Key Takeaways
- Bitcoin miner stock gains are outpacing the price of Bitcoin.
- The halving happening in April will cut rewards for miners, and could drive the price of Bitcoin higher because of the lower supply of new coins.
- The most efficient miners will be the ones best equipped to handle the halving, industry players say.
Bitcoin miner stocks are outpacing the price of Bitcoin, which hit its highest level since 2021 as the cryptocurrency goes mainstream with the recent approval of a Bitcoin Exchange-Traded Fund (ETF).
Those gains, however, may not stick for some miners with the four-year halving—when the reward miners get for mining gets cut in half to ensure Bitcoin’s scarcity—happening in April. The halving results in the number of new coins created getting cut by 50%, and the rewards for miners being cut in half.
The fall in revenue could to some extent be compensated by rising Bitcoin prices resulting from the lower supply of new coins. But companies with less efficient machines and operations may have a harder time.

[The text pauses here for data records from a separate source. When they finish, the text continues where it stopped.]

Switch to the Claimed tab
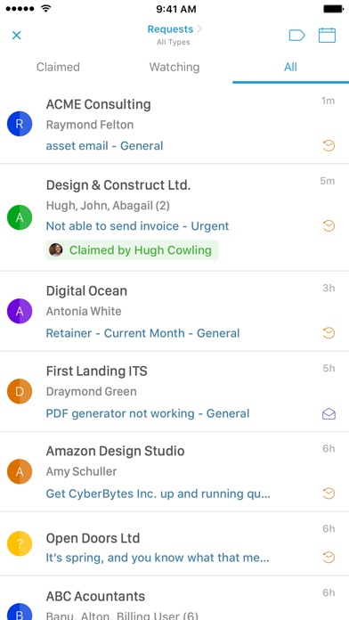pos(58,67)
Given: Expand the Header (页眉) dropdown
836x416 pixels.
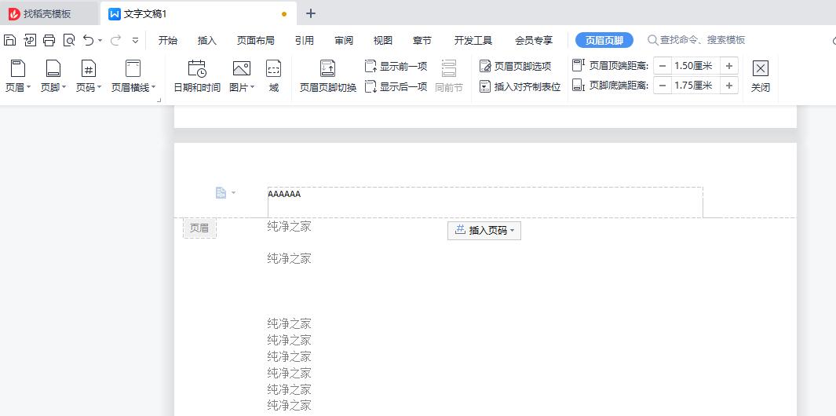Looking at the screenshot, I should point(18,88).
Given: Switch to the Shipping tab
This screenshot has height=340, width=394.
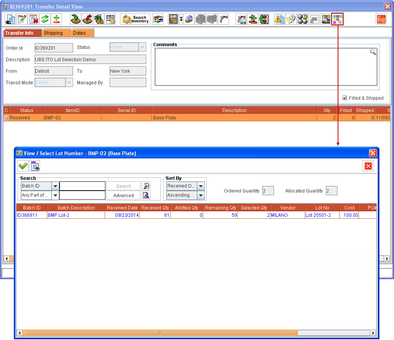Looking at the screenshot, I should click(x=56, y=33).
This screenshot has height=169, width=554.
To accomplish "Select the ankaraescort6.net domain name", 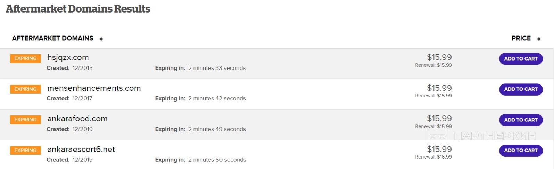I will pos(81,149).
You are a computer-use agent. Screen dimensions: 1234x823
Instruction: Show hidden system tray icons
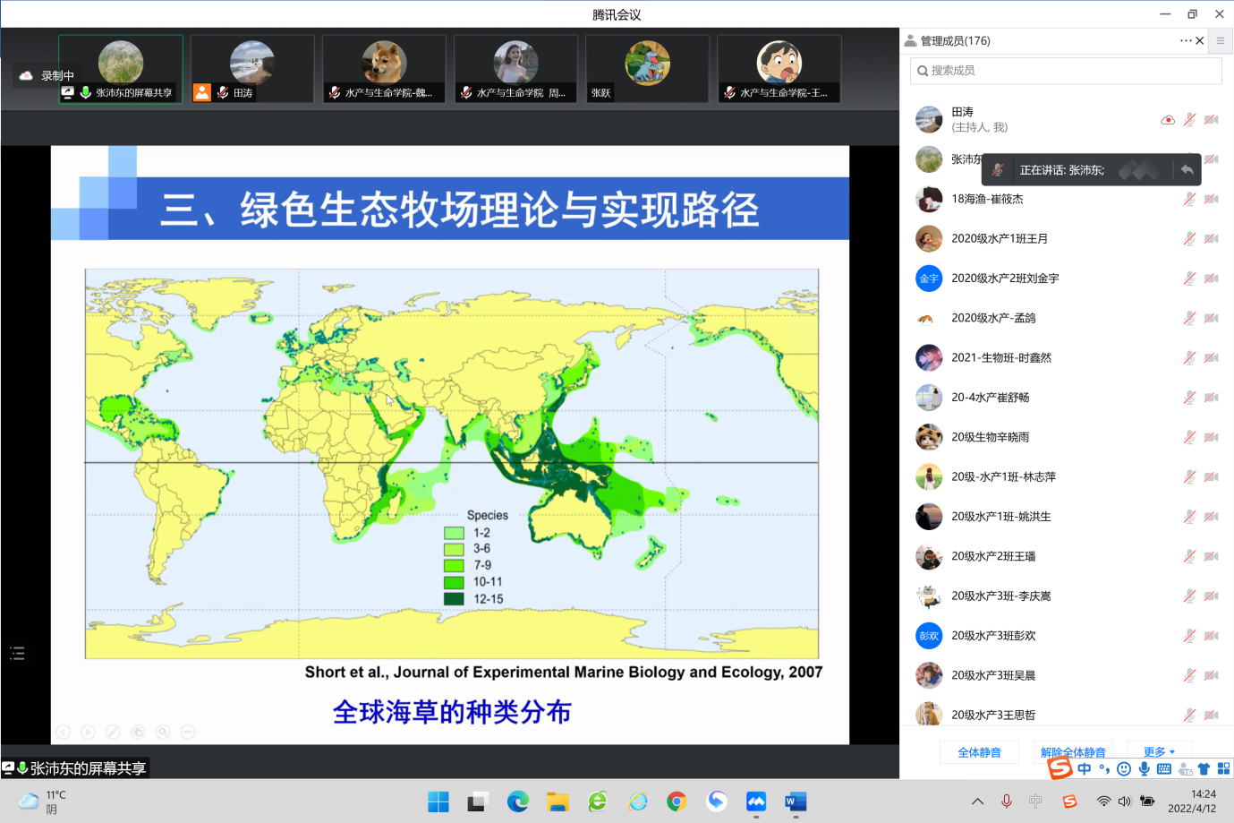pos(977,802)
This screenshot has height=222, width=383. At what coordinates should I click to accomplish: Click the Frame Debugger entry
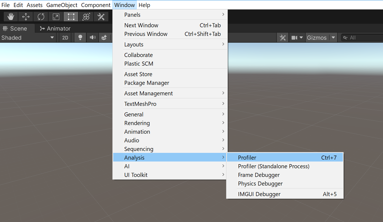click(x=258, y=175)
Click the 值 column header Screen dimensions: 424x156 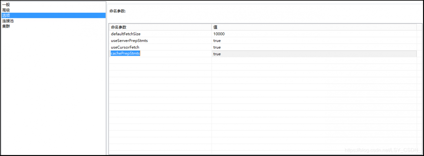click(215, 27)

Miners with higher electricity costs or lower-efficiency machines “will have a difficult time mining profitably post-halving,” Luxor Technology Chief Operating Officer Ethan Vera said. Luxor provides services and products for the mining industry. “Many companies are stuck in power contracts, or benefit from top line gross revenue and as such might continue to mine despite not being profitable. Companies’ balance sheets will determine how long they can survive doing that.”
The halving comes amid renewed interest in Bitcoin after the Securities and Exchange Commission approved 11 Bitcoin ETF applications in January, paving the way for investors to access the alternative asset more easily.
Winners and Losers
Cantor Fitzgerald analyzed 13 Bitcoin miners in January and found that at the then price of Bitcoin at $40,000, only two miners, CleanSpark (CLSK) and Bitdeer (BTDR), would be able to profit from mining. But at above $50,000 now, more miners would be profitable. The ones facing the highest costs were Hut 8 (HUT) and Argo Blockchain (ARBK). It costs them $60,360 and $62,276, respectively, to mine each coin.

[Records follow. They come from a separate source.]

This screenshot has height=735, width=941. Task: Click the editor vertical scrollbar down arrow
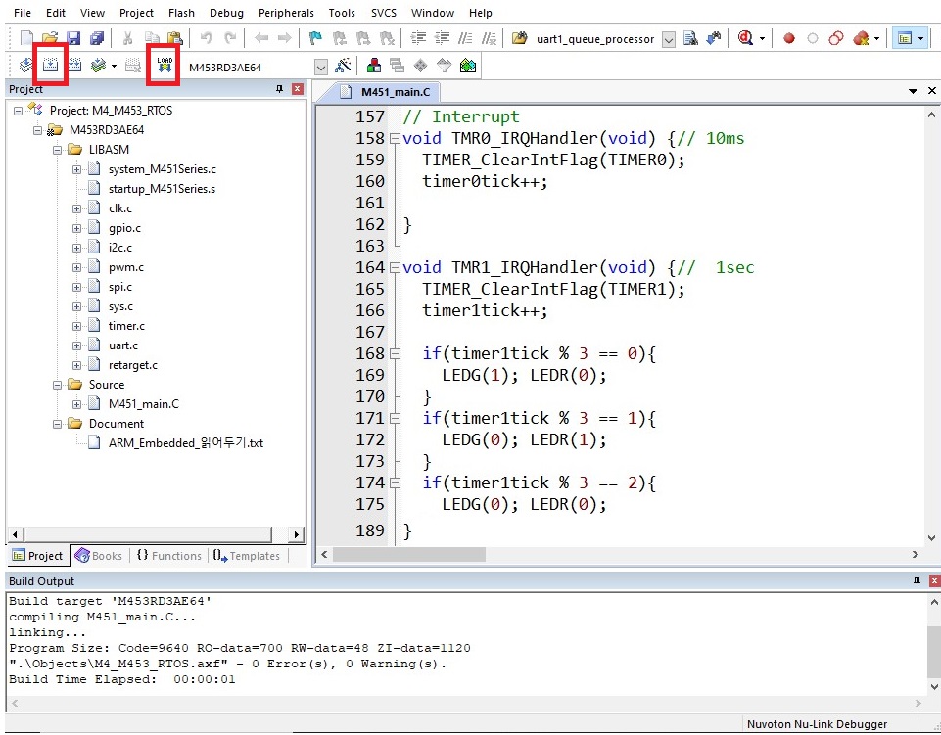click(931, 537)
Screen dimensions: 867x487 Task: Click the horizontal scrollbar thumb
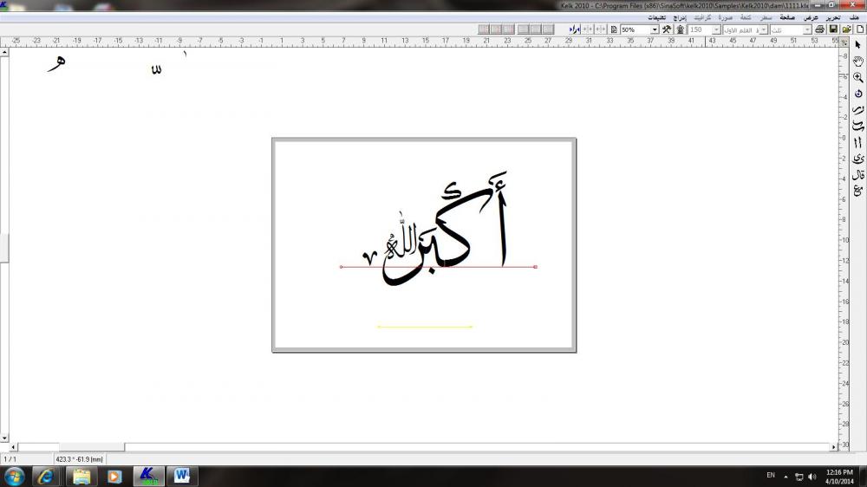91,447
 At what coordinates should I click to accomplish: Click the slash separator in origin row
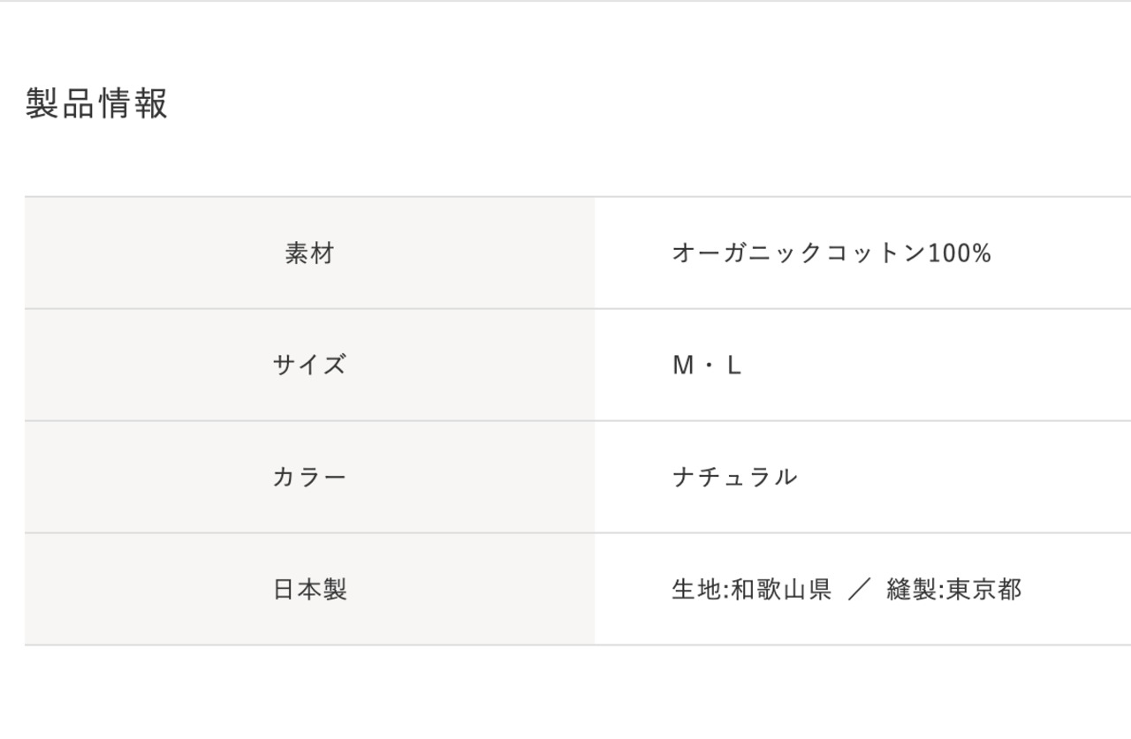click(859, 590)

Hut 8 and Argo Blockchain did not respond to requests for comment.
Riot Platforms (RIOT) said it has positioned itself as one of the “lowest cost miners” ahead of the halving. It has the third-lowest cost at nearly $44,000 per coin, according to Cantor Fitzgerald.
“Riot also intends to leverage our ability to obtain Bitcoin at a significant discount to its current market price by retaining a greater proportion of our monthly Bitcoin production in the near term,” the company said in a January statement. “This is made possible by our strong liquidity profile, and will further cement our position as one of the largest holders of Bitcoin.”

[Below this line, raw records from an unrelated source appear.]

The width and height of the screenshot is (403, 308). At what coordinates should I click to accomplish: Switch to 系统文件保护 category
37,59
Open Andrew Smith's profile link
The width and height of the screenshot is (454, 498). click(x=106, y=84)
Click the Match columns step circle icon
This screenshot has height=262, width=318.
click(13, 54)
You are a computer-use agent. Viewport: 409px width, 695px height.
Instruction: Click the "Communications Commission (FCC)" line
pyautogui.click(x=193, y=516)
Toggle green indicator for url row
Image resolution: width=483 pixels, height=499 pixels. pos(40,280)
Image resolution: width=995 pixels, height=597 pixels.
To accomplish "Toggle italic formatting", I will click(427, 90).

Marathon Digital (MARA) is preparing for the halving with plenty of cash on hand.
“We need to be resilient,” Chief Executive Officer Fred Thiel said in a video last month. “If the price of Bitcoin let’s just say it drops to $30,000 at the time of the halving, not many miners are going to be able to operate profitably and how many miners have enough cash on the balance sheet to be able to survive six to 12 months, maybe 24 months before it becomes profitable to mine again when Bitcoin has moved back up?”
Marathon’s cost per coin is $50,559, making it profitable by a hair at today’s price.
Bitcoin miner CleanSpark, which according to Cantor Fitzgerald is profitable with a cost of nearly $37,000 per coin, expects some 30% of machines currently hashing to be forced to unplug, according to Executive Chair Matthew Schultz. That’s an opportunity for growth.
“We’re aggressively seeking opportunities for M&A” to buy facilities and infrastructure, Schultz said.